The Revelation of the Divine Name
On Daily Hebrew, H.H. Hardy has a post that asks whether the divine name was first revealed to the Israelites in Exodus (as Exod. 6:2-3 suggests) or whether the name was known to the patriarchs. Although he says that this is a debate among scholars, this is actually a debate among different layers of the Pentateuch. As the students in my Pentateuch class could tell you (having just taking a final that included this question), the problem is one between the J source and the P source.
The J sources uses the divine name from the very beginning of the story in Genesis.
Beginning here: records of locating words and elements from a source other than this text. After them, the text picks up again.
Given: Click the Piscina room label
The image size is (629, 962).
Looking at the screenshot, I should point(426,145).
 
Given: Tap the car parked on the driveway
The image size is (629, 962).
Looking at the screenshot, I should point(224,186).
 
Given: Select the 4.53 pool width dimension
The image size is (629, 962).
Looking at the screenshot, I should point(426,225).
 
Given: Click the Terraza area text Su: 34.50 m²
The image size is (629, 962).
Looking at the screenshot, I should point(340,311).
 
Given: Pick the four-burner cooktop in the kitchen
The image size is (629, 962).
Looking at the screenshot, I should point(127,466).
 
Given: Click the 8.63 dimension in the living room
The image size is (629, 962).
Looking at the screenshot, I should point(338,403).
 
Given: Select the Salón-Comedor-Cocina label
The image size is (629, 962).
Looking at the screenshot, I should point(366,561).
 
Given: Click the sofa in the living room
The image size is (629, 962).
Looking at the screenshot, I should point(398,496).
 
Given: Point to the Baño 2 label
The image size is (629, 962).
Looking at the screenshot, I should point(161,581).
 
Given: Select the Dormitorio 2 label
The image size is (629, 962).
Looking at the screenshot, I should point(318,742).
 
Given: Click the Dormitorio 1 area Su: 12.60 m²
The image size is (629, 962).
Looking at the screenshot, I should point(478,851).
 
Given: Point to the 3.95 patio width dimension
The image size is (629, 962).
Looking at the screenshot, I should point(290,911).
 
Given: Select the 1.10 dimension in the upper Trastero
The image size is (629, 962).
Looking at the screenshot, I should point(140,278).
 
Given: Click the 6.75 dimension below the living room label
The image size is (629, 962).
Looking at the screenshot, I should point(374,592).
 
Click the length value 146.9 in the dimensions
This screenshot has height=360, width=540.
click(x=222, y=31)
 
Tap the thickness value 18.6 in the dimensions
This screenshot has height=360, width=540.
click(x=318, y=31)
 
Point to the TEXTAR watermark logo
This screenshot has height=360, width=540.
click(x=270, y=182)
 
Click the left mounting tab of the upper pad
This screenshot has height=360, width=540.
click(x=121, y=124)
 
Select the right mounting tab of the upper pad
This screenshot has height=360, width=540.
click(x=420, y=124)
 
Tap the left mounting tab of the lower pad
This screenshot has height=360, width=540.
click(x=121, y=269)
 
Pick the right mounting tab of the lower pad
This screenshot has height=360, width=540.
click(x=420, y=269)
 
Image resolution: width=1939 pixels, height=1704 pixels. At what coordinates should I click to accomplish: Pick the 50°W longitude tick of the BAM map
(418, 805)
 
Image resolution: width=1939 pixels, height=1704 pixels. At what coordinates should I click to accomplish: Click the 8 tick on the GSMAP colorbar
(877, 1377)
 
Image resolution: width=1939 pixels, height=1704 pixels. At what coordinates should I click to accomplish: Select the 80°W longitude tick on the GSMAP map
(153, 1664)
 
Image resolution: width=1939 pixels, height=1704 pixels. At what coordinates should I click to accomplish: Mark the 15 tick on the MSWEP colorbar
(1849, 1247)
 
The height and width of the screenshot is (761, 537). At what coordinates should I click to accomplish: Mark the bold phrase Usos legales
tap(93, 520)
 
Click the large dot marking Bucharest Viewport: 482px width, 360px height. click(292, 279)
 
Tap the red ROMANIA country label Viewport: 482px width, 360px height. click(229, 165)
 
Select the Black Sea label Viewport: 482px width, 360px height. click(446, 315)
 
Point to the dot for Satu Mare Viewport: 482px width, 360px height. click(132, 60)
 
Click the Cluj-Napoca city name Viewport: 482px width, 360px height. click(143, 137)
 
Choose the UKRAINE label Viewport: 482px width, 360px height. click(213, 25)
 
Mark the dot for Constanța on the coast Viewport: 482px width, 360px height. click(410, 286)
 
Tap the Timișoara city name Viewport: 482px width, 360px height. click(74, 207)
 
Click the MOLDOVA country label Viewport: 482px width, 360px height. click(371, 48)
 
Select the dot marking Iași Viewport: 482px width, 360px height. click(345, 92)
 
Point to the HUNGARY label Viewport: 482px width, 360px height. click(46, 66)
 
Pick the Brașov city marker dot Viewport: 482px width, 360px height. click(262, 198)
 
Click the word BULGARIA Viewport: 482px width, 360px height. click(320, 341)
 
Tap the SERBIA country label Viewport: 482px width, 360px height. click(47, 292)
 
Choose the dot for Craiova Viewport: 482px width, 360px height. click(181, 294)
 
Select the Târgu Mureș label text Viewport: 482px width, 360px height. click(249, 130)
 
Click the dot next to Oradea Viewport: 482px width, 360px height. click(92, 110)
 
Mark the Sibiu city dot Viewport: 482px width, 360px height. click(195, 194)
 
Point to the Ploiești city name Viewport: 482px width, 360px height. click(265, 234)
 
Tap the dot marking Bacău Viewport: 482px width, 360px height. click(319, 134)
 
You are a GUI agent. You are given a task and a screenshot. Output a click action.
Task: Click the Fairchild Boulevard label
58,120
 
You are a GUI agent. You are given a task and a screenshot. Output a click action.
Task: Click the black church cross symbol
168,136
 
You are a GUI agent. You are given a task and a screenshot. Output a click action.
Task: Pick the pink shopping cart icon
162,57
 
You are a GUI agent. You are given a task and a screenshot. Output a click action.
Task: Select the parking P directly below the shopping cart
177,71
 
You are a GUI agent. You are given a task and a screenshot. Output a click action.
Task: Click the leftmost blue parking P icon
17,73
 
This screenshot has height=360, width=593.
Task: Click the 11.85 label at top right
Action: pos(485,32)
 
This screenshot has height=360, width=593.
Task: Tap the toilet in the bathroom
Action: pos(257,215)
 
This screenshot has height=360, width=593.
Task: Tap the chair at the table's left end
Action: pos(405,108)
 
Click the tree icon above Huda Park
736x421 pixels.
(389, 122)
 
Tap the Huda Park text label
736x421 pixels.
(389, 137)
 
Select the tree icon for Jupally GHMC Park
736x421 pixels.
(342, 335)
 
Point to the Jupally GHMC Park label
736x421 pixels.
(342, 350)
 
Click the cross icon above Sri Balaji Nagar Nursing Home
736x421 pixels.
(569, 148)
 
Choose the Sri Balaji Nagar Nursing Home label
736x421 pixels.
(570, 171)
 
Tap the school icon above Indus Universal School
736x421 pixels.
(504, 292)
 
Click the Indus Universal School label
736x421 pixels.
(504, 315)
According to J, Abraham, Isaac, and Jacob all knew the divine name. What was revealed at Sinai in Exodus 3 was not the divine name, but the meaning of the divine name. When Moses asks God who to say has sent him, God responds that Yahweh has sent him. If this name were unknown to the Israelites prior to Exodus 3, God’s response would make no sense.
The story in Exodus 6, on the other hand, comes from P. P says that the patriarchs did not know the divine name. Instead, they knew God as El Shaddai. In the P theology, the divine name is first revealed to Moses at Mt. Sinai. But this contradicts the J material in Genesis, which already has the divine name known.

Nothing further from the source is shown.